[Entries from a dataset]
········
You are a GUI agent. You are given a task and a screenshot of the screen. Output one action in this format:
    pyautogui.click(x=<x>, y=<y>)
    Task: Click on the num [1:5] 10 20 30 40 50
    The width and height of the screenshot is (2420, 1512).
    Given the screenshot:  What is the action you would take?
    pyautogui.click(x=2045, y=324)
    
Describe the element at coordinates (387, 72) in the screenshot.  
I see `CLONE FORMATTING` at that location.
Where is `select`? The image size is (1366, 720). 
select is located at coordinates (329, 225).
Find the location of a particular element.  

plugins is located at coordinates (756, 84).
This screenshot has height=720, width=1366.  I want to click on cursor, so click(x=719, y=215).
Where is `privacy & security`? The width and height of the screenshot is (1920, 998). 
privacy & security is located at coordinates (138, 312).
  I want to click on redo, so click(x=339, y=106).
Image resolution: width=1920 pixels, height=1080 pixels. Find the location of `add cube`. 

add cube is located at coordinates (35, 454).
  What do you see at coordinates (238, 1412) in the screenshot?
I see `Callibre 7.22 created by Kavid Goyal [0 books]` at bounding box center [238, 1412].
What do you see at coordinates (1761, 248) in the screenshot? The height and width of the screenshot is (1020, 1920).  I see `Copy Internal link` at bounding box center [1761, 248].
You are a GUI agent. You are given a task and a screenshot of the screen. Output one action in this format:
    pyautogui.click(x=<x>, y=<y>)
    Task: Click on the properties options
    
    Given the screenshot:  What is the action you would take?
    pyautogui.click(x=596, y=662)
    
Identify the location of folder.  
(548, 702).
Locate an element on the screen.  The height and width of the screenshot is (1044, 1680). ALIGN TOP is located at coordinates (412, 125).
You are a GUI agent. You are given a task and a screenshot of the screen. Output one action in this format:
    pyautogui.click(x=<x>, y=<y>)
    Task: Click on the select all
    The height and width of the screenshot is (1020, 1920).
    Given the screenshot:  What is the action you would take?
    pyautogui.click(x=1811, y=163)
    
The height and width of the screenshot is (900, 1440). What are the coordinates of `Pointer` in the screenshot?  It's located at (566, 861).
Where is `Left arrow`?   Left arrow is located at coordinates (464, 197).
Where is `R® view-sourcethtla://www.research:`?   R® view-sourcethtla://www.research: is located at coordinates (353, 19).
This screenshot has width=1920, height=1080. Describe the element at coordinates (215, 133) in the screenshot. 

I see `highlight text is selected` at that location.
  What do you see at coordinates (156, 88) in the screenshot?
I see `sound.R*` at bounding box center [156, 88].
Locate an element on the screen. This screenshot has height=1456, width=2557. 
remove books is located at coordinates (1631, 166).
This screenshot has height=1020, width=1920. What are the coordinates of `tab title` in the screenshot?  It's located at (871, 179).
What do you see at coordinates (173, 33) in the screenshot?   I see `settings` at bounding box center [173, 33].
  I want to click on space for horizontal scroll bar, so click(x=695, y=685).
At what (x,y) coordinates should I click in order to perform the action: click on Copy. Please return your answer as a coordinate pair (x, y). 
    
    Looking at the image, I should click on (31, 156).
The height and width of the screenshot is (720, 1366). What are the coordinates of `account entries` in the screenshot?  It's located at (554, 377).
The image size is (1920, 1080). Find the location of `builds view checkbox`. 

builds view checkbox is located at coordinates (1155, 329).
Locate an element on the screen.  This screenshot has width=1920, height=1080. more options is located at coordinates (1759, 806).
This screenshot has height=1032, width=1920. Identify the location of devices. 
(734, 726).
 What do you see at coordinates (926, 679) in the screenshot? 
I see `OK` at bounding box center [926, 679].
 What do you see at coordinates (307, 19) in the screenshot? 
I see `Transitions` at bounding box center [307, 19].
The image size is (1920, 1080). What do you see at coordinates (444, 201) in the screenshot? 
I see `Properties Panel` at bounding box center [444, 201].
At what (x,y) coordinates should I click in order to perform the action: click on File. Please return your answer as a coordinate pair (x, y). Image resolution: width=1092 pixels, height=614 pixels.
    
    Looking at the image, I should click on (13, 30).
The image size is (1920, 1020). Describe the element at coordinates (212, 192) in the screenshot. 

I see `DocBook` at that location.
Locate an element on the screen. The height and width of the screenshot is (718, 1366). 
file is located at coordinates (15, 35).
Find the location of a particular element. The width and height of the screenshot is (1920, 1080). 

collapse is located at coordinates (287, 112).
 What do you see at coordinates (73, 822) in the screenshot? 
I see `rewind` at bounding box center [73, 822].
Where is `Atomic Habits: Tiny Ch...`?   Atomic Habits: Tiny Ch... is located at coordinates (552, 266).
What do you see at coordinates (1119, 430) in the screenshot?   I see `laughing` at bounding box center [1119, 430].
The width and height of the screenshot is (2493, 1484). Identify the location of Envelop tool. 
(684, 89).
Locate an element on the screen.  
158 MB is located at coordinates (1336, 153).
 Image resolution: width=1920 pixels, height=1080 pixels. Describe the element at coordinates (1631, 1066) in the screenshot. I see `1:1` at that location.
········
Write out all the entries above, copying every line without changes.

You are a GUI agent. You are given a task and a screenshot of the screen. Output one action in this format:
    pyautogui.click(x=<x>, y=<y>)
    Task: Click on the num [1:5] 10 20 30 40 50
    The width and height of the screenshot is (2420, 1512).
    Given the screenshot:  What is the action you would take?
    pyautogui.click(x=2045, y=324)
    
Describe the element at coordinates (387, 72) in the screenshot.  
I see `CLONE FORMATTING` at that location.
Where is `select`? The image size is (1366, 720). 
select is located at coordinates (329, 225).
Find the location of a particular element.  

plugins is located at coordinates (756, 84).
This screenshot has height=720, width=1366.  I want to click on cursor, so click(x=719, y=215).
Where is `privacy & security`? The width and height of the screenshot is (1920, 998). 
privacy & security is located at coordinates (138, 312).
  I want to click on redo, so click(x=339, y=106).
Image resolution: width=1920 pixels, height=1080 pixels. Find the location of `add cube`. 

add cube is located at coordinates (35, 454).
  What do you see at coordinates (238, 1412) in the screenshot?
I see `Callibre 7.22 created by Kavid Goyal [0 books]` at bounding box center [238, 1412].
What do you see at coordinates (1761, 248) in the screenshot? The height and width of the screenshot is (1020, 1920).  I see `Copy Internal link` at bounding box center [1761, 248].
You are a GUI agent. You are given a task and a screenshot of the screen. Output one action in this format:
    pyautogui.click(x=<x>, y=<y>)
    Task: Click on the properties options
    
    Given the screenshot:  What is the action you would take?
    pyautogui.click(x=596, y=662)
    
Identify the location of folder.  
(548, 702).
Locate an element on the screen.  The height and width of the screenshot is (1044, 1680). ALIGN TOP is located at coordinates (412, 125).
You are a GUI agent. You are given a task and a screenshot of the screen. Output one action in this format:
    pyautogui.click(x=<x>, y=<y>)
    Task: Click on the select all
    The height and width of the screenshot is (1020, 1920).
    Given the screenshot:  What is the action you would take?
    pyautogui.click(x=1811, y=163)
    
The height and width of the screenshot is (900, 1440). What are the coordinates of `Pointer` in the screenshot?  It's located at (566, 861).
Where is `Left arrow`?   Left arrow is located at coordinates (464, 197).
Where is `R® view-sourcethtla://www.research:`?   R® view-sourcethtla://www.research: is located at coordinates (353, 19).
This screenshot has width=1920, height=1080. Describe the element at coordinates (215, 133) in the screenshot. 

I see `highlight text is selected` at that location.
  What do you see at coordinates (156, 88) in the screenshot?
I see `sound.R*` at bounding box center [156, 88].
Locate an element on the screen. This screenshot has height=1456, width=2557. 
remove books is located at coordinates (1631, 166).
This screenshot has height=1020, width=1920. What are the coordinates of `tab title` in the screenshot?  It's located at (871, 179).
What do you see at coordinates (173, 33) in the screenshot?   I see `settings` at bounding box center [173, 33].
  I want to click on space for horizontal scroll bar, so click(x=695, y=685).
At what (x,y) coordinates should I click in order to perform the action: click on Copy. Please return your answer as a coordinate pair (x, y). 
    
    Looking at the image, I should click on (31, 156).
The height and width of the screenshot is (720, 1366). What are the coordinates of `account entries` in the screenshot?  It's located at (554, 377).
The image size is (1920, 1080). Find the location of `builds view checkbox`. 

builds view checkbox is located at coordinates (1155, 329).
Locate an element on the screen.  This screenshot has width=1920, height=1080. more options is located at coordinates (1759, 806).
This screenshot has height=1032, width=1920. Identify the location of devices. 
(734, 726).
 What do you see at coordinates (926, 679) in the screenshot? 
I see `OK` at bounding box center [926, 679].
 What do you see at coordinates (307, 19) in the screenshot? 
I see `Transitions` at bounding box center [307, 19].
The image size is (1920, 1080). What do you see at coordinates (444, 201) in the screenshot? 
I see `Properties Panel` at bounding box center [444, 201].
At what (x,y) coordinates should I click in order to perform the action: click on File. Please return your answer as a coordinate pair (x, y). Image resolution: width=1092 pixels, height=614 pixels.
    
    Looking at the image, I should click on (13, 30).
The image size is (1920, 1020). Describe the element at coordinates (212, 192) in the screenshot. 

I see `DocBook` at that location.
Locate an element on the screen. The height and width of the screenshot is (718, 1366). 
file is located at coordinates (15, 35).
Find the location of a particular element. The width and height of the screenshot is (1920, 1080). 

collapse is located at coordinates (287, 112).
 What do you see at coordinates (73, 822) in the screenshot? 
I see `rewind` at bounding box center [73, 822].
Where is `Atomic Habits: Tiny Ch...`?   Atomic Habits: Tiny Ch... is located at coordinates (552, 266).
What do you see at coordinates (1119, 430) in the screenshot?   I see `laughing` at bounding box center [1119, 430].
The width and height of the screenshot is (2493, 1484). Identify the location of Envelop tool. 
(684, 89).
Locate an element on the screen.  
158 MB is located at coordinates (1336, 153).
 Image resolution: width=1920 pixels, height=1080 pixels. Describe the element at coordinates (1631, 1066) in the screenshot. I see `1:1` at that location.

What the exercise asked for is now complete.